**SELECTED PASSAGE**
──────

It should come as no surprise that a character whose first title I borrowed/pilfered for this blog is near and dear to my heart.  I love Thor.  I love him for the odd amalgam of goofiness and grandeur that Stan Lee and Jack Kirby threw together in his adventures.  You could go from the sci-fi mysticism of Asgard to Thor taking a ride in a New York City taxicab in the span of a page, and it all worked.

So here I am, finally getting around to featuring an issue of ol’ Goldilocks.  Why The Mighty Thor #151?  There’s no special reason, but last week we were all treated to the first look at Thor from the upcoming film adaptation, and there was also a leaked photo of the Destroyer as he’ll appear in the film.  I liked what I saw, and I’m still battling disbelief that next year I’ll actually be plopping my rear end in a theater seat to see Mjonir up on the big screen.  Crazy.  The resultant anticipation is, I suppose, reason enough for me to pluck this one out of the box.

──────

**COLLECTED DATA**
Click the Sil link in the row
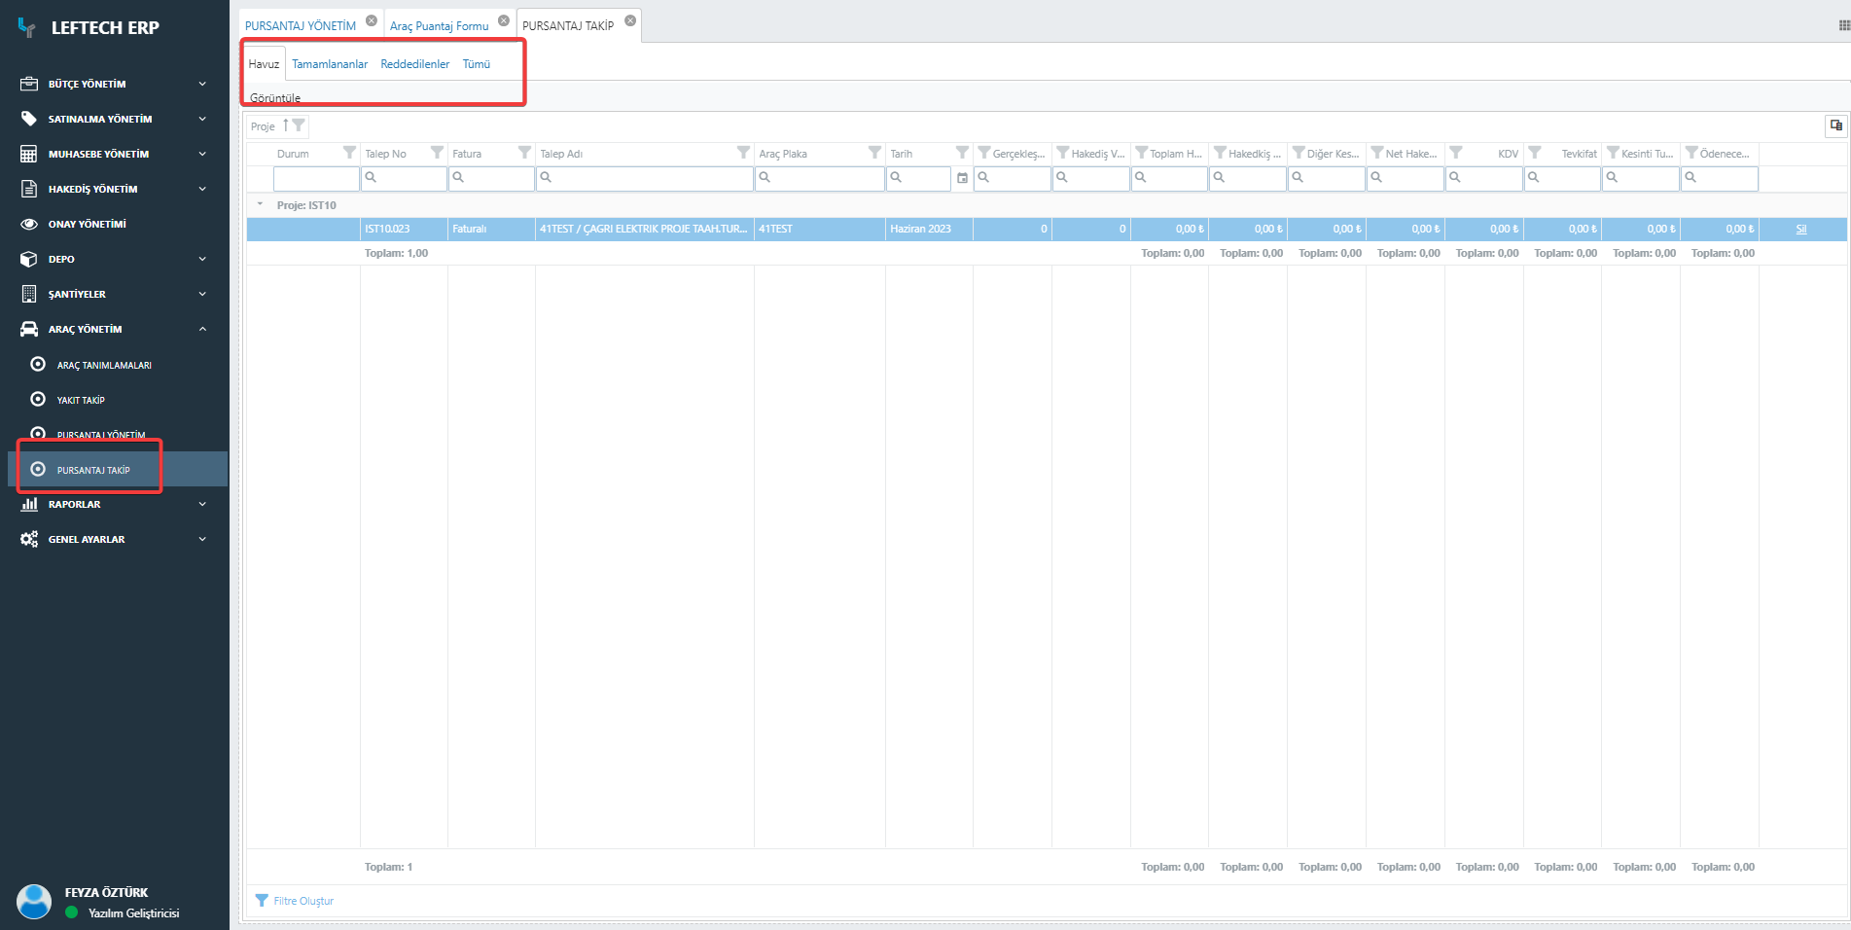1851x930 pixels. [1800, 230]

──────

**GIVEN TASK 1**
Sum up the passage about Thor in two sentences.
**GIVEN TASK 2**
Please carry on the passage about Thor from where it stops.
The lines have no connection to the passage about Thor.

**RESPONSE 1**
The writer loves Thor for the mix of goofiness and grandeur that Stan Lee and Jack Kirby brought to his adventures, which could move from Asgard to a New York City taxicab within a page. Excited by the first look at Thor from the upcoming film and a leaked photo of the Destroyer, the writer chooses to feature The Mighty Thor #151.

**RESPONSE 2**
The Thor installment in this issue is actually the midpoint of a larger story.  Poor Sif has had her soul or consciousness or katra or whatever placed inside the Destroyer (by the Queen of the Norns and Loki), though Thor doesn’t know that she’s in there.  She’s trapped inside the machine’s body, and Thor has – once again – been deprived of his godly powers by Odin (no Father of the Year nominations for Odin, I guess).  So both Sif and Thor are up the proverbial creek.

I’m hesitant to delve too deeply into the story since, like I said, this issue is right in the middle of a broader plot.  So instead, just let me tell you why I love the Thor books so much.  There’s really one thing that sets them apart from other contemporaneous titles, and that’s the dialogue.  Here are some examples from just this ish, spoken by our favorite blond:

“I knew thy pose was but a ruse!  But, ’twill avail thee naught!”

“O indescribable ignominy!  He hurls me aside as a child doth hurl a plaything!”

“Get thee back, thou evil abomination!”

“If die I must, let it be ever thus…With hammer in hand…and the cry of battle on my lips!  FOR ASGAAARD!”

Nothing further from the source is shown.